Directions ::
Repeat, word for word and with nothing added, each line from the one containing "You are a GUI" to the final line of the data, keeping both ends. Pictures are not part of the copy.

Source records ::
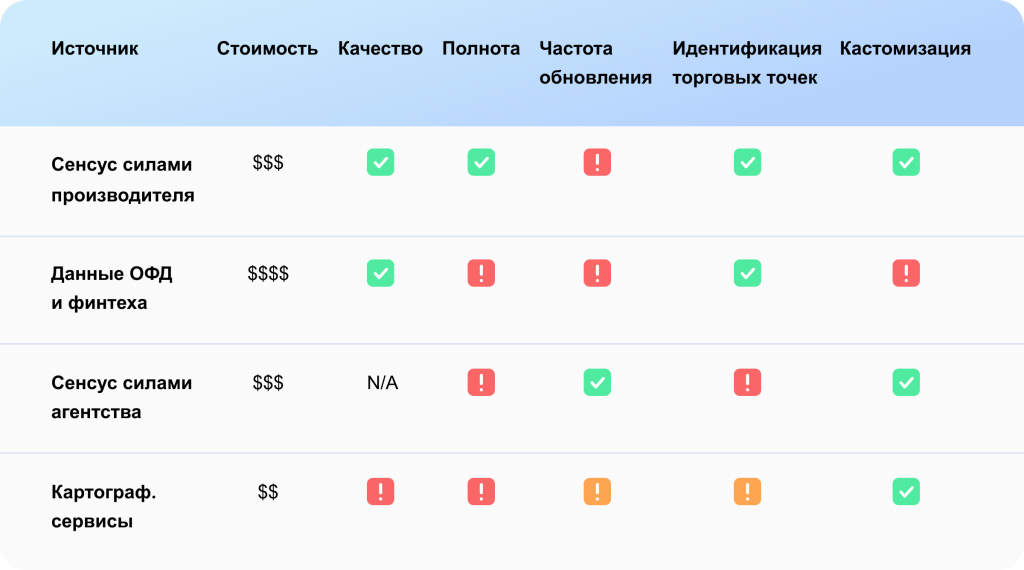Image resolution: width=1024 pixels, height=570 pixels.
Task: Click green check for Идентификация in Данные ОФД row
Action: tap(747, 273)
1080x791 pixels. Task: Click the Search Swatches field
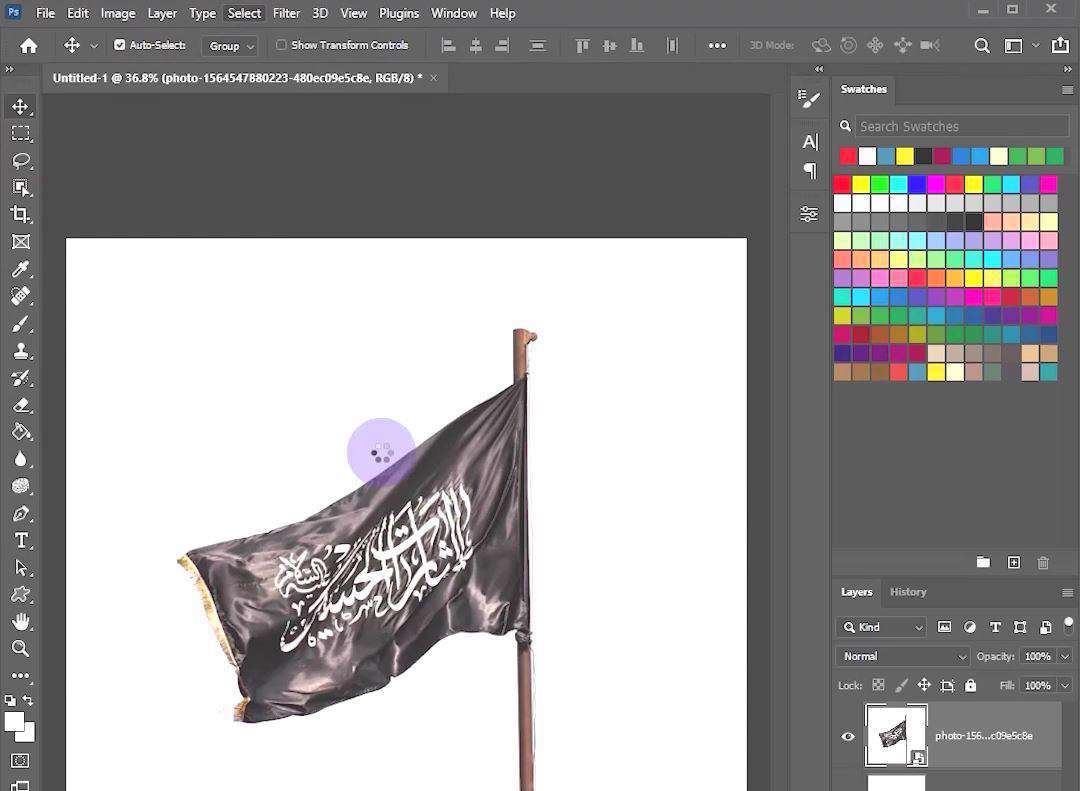tap(960, 126)
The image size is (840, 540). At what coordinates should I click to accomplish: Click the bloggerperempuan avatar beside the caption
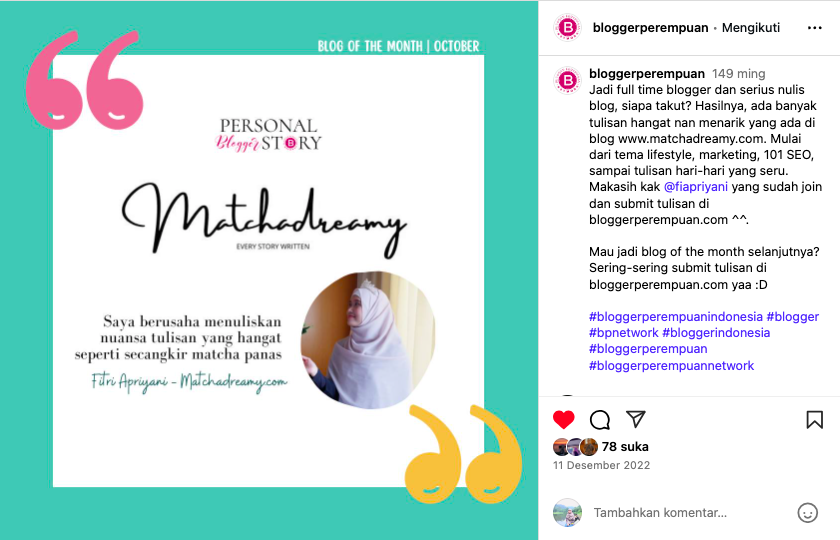pyautogui.click(x=567, y=80)
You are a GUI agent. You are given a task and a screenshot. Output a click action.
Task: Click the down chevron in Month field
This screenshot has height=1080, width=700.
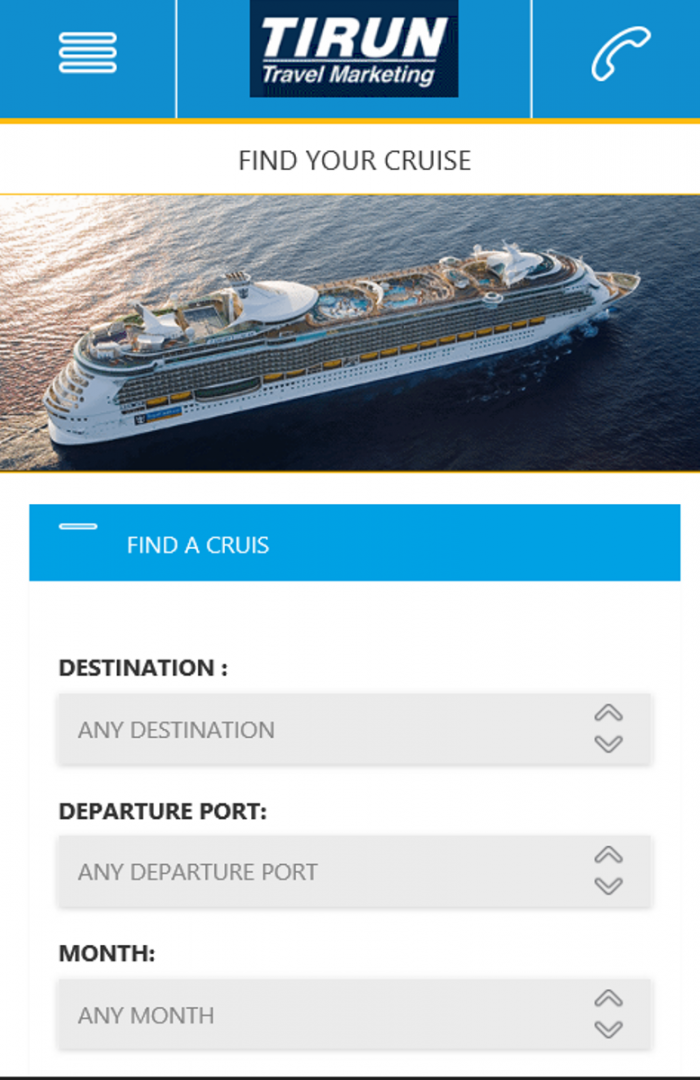(608, 1029)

Answer to this task ::
You are a GUI agent. You are given a task and a screenshot. Output a click action.
Task: Click the down chevron in Month field
This screenshot has height=1080, width=700.
(608, 1029)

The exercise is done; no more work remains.